The system is "designed to ensure those with a genuine medical condition for which there is no effective alternative treatment are not unfairly penalised, while at the same time trying to prevent them gaining an undue advantage over others", explains Ben Rumsby of the Daily Telegraph.

They are only valid for as long as the condition persists, although in some cases that means an athlete's entire career.

How are they granted?

Athletes must apply to their national anti-doping agency or international federation for a TUE, but they can also be issued retrospectively. It has been reported that Lance Armstrong, for example, once escaped a ban by obtaining a TUE for cortisone after testing positive for the drug in 1999.

Richard Ings, a former president of the Australian Anti‑Doping Agency, tells The Guardian that practices vary. Some "anti-doping agencies have TUE policies that are flexible at best", he says.

Ings, who also worked on the ATP tennis tour, explains how tennis "has an independent medical review board, which involves three doctors reviewing each TUE request from a player's physician and – where appropriate – granting their usage with strict limitations".

What do the leaks mean?

The implication of the leaks, which come from a Russian group, appears to be that Wada has allowed some athletes to take banned substances, while at the same time accusing Russia of running a state-sponsored doping programme.

"It's trying to draw the conclusion that Wada is complicit in allowing athletes to dope to deflect from the fact that Russia was complicit in allowing athletes to dope," says Ings.

Do they have a point?

In relation to the named athletes, no. Indeed, one of the athletes, Chris Froome, who suffers from asthma, has pointed out that the leak only serves to prove that he has been completely honest.
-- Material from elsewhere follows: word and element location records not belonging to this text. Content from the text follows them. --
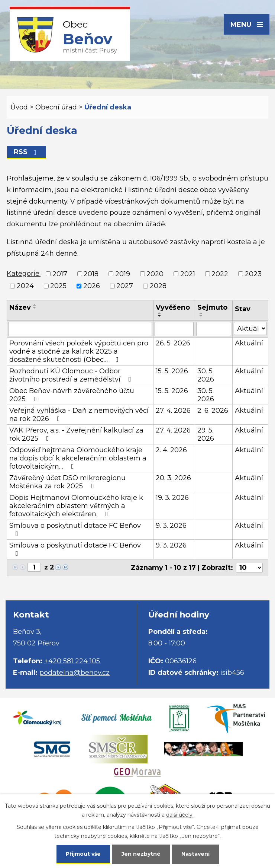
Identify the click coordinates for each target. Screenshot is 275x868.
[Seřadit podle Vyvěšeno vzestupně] (160, 313)
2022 (220, 274)
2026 (91, 286)
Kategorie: (23, 274)
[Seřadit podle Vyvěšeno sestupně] (160, 316)
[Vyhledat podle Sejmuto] (214, 329)
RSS (26, 152)
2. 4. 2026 (171, 450)
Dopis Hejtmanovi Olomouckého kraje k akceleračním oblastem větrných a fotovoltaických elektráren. (76, 506)
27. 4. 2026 (173, 411)
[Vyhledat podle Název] (80, 329)
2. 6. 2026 (213, 411)
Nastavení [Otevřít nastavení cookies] (195, 854)
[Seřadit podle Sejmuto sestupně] (201, 316)
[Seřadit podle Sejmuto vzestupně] (201, 313)
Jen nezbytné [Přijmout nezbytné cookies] (141, 854)
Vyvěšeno (173, 307)
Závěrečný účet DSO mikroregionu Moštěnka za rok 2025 (67, 482)
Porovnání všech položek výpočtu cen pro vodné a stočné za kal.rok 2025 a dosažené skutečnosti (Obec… (79, 351)
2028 (158, 286)
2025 (58, 286)
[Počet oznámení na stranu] (249, 568)
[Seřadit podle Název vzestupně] (35, 305)
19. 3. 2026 (172, 498)
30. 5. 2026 (206, 375)
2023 (253, 274)
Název (20, 307)
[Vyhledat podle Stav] (250, 328)
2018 (91, 274)
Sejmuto (212, 307)
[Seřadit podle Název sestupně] (35, 308)
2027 (124, 286)
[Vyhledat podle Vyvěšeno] (174, 329)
"I've openly discussed my TUEs with the media and have no issues with the leak which only confirms my statements," he said.

So is there a problem?

"The wider question of whether widespread TUE usage is appropriate is one that is increasingly debated within anti-doping and sports science circles," says Sean Ingle of the Guardian.
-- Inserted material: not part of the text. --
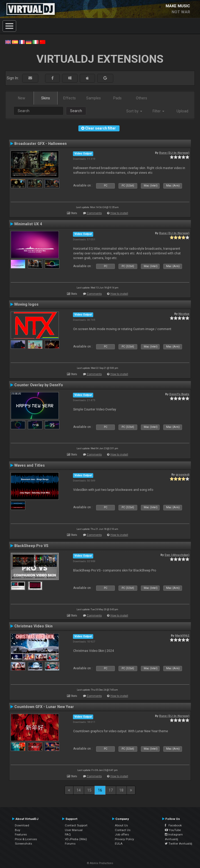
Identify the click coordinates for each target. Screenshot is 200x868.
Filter (158, 111)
Some believe "that what started out as a legitimate practice... has been corrupted".

TUEs are controversial, agrees Rumsby of the Telegraph, and there is a "debate about whether they merely level the playing field or bestow an unfair advantage".

There are concerns that "some athletes or coaches have manipulated the TUE system", he says. "Mo Farah's coach, Alberto Salazar, is still under investigation by the United States Anti-Doping Agency over allegations which include TUE abuse. He denies any wrongdoing, while there is no suggestion of wrongdoing by Farah.

"The Lance Armstrong scandal also included claims about abuse of the TUE system."